Samenvatting domein 7: taalstructuren en welgevormdheid (28 vragen)
7.1 Fonetiek, fonologie, morfologie, semantiek en lexicologie.
Descriptieve grammatica De grammatica die de taalkundige schrijft van een taal geeft de
kennis van alle sprekers weer
Prescriptieve grammatica Schrijft voor welke vormen van een taal goed zijn en welke
niet, anti-verandering
Gemeenschappelijke eigenschappen van talen Universalia
- Alle talen bestaan uit kleine elementen (klanken, handvormen)
- Alle gesproken talen hebben klinkers en medeklinkers
- In alle talen kan men een bezwering ontkennen, vragen stellen en bevelen geven
- Alle talen hebben woorden voor zwart, wit, donker en licht
Onomatopee(ën) klanknabootsende woorden (kukeleku, niezen, tsjilpen) het woord
weerspiegeld de werkelijke betekenis
Fonetiek technische klankleer, verschil tussen bak en dak, trillingsfrequentie
Fonologie klankleer, welke klanken zijn er/combinaties , hoe klinkt het etc.
Morfologie woordleer, hoe zijn woorden opgebouwd, tafel-tje-s , woord-leer, vervoeging
ww’en
Semantiek betekenisleer, betekenis van woorden, zinnen en combinaties, relaties tussen
woorden
Syntaxis zinsleer, grammatica, welke onderdelen zitten er in zinnen
Pragmatiek gebruik van taal, hoe gebruik je het
Consonant: medeklinker
Vocaal: klinker
Morfeem: een deel van een woord met een eigen betekenis, dat niet in kleine woorddelen
met eigen betekenissen kan worden opgesplitst.
- Vrij morfeem: komt als zelfstandig woord voor. (struik in struikrovers)
- Gebonden morfeem: komt uitsluitend voor in een combinatie met een vrij morfeem (-s
in struikrovers).
Prefix (voorvoegsel): gebonden morfemen die voor een vrij morfeem worden geplaatst.
Suffix (achtervoegsel): gebonden morfemen die achter een vrij morfeem worden geplaatst.
Grafeem: een foneem is een spraakklank die wordt geschreven door middel van de
grafemen.
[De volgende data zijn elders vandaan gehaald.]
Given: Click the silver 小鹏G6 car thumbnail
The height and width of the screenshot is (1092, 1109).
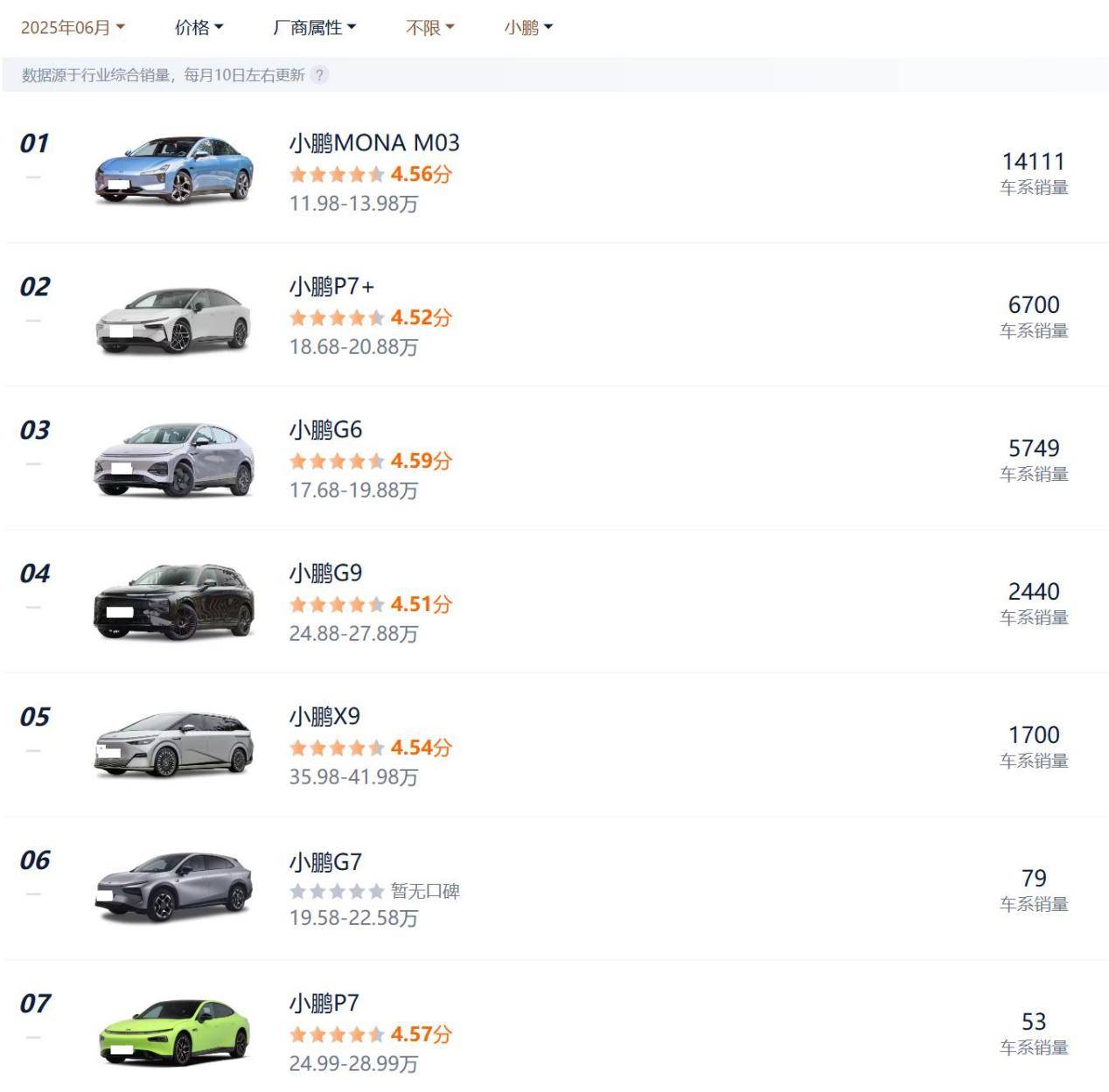Looking at the screenshot, I should pos(174,459).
In onze taal is dat een letter of lettercombinatie. Ei, eu oe zijn allemaal grafemen.
Het Nederlands kent 34 verschillende fonemen en we hebben daarvoor 26 letters.
Foneem: de kleinste klankeenheid die een verschil in betekenis uit kan maken. Eenvoudige
voorbeelden van fonemen in de Nederlandse taal zijn de /b/ in /bak/ en de /d/ in /dak/: de /b/
respectievelijk de /d/ zorgen er als enige voor, dat het woord een andere betekenis krijgt, dus
zijn dit fonemen
Allofoon: varianten van hetzelfde foneem (uitspraakverschillen) die geen betekenisverschil
met zich meebrengen. De –k in kit en in kat wordt anders uitgesproken en op een andere
plaats in de mond. Als je de ene –k verandert door de andere k- blijft de betekenis gelijkt.